But if you did, you probably don’t know that you’ve had the pleasure to enjoy the fruits of the hard labor of Bonaire’s first and one and only private vegetable producer, Bon Tera. Even more so, you most likely had no clue you helped reduce the carbon footprint by ordering homegrown vegetables instead of imported comestibles.
Since September 2018 Arie Boers and Adriaan Goedgebuuren are working almost 24/7 to grow all kinds of vegetables, microgreens, herbs and other crops in their greenhouses on their 2.5 hectare leasehold land. The young owner of Bon Tera, Arie Boers already proofed he could farm on Bonaire and cope with the island’s harsh desert-like conditions during the dry seasons when he was working for a Bonairean foundation. After helping them to grow their own food and sell it to the supermarkets, he wrote a book on how to cultivate vegetables professionally and a year later he seized the opportunity that enabled him to start Bon Tera, good land in Papiamento. But knowing how doesn’t necessarily make the farming easy.
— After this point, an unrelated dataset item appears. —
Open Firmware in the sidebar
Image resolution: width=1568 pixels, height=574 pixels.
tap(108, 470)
As we all know, cultivating crops is a tough and often not so thankful job globally, but on top of that Bonaire, particularly our sun offers growers some real-life challenges. Besides the heat, the draught, the bugs, and the birds that may well provide for a daily struggle, it’s also head-on pioneering, because there’s no actual farming community nor specialists you can ask for advice. It took Arie Boers five different
cucumbers species, for example, before he found the one that really flourished on Bonaire. But however the circumstances, every morning at six Bon Tera and its employees rise to the challenge, harvest the everyday orders of the Bonairean supermarkets and restaurants, and pack and distribute them preferably the same day.
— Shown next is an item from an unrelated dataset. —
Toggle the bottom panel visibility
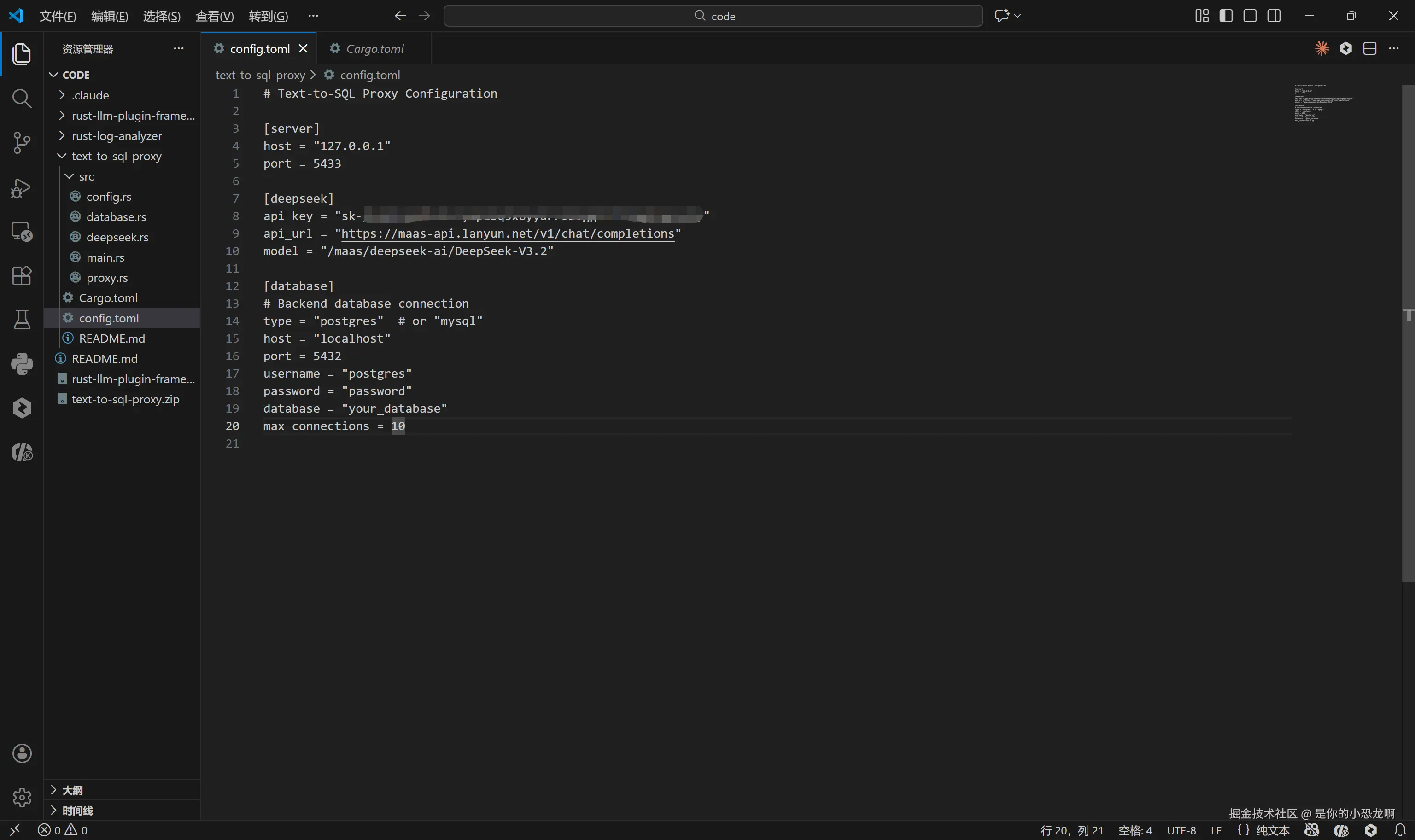Viewport: 1415px width, 840px height. tap(1250, 16)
The seeds of the various crops are either bought in the United States of America or the Netherlands. And after they’ve been carefully planted in Dutch topsoil or little slabs of coir, the different groups of plants get a special mixture of water and nutrients according to a unique recipe developed by Arie Boers himself. The generator for the programmed pumps that propel the water for the plants is actuated by Bon Tera’s solar panels. At night the pumps syphon the water into a big silo to cool it down and when dawn is breaking they dispense it. Since the precarious seedlings or full-grown crops for that matter abhor hot water, the water that gets heated by the sun during the day needs to be cooled. That heat is also one of the reasons why some of Bon Tera’s cherry tomatoes didn’t want to turn red but developed a nice shade of orange instead.
In other words, you can be sure all Bon Tera’s long beans, tomatoes, cucumbers and cucumber snacks, edible flowers, microgreens, arugula, basil and mint that end up on your plate are carefully selected and grown with passion, dedication and perseverance.
So maybe next time you buy some of their tasteful homegrown labelled beauties in the two biggest supermarkets of Bonaire or order them in restaurants, just think about it for a while. It will surely add more flavor to your meal and reduce your carbon footprint at the same time!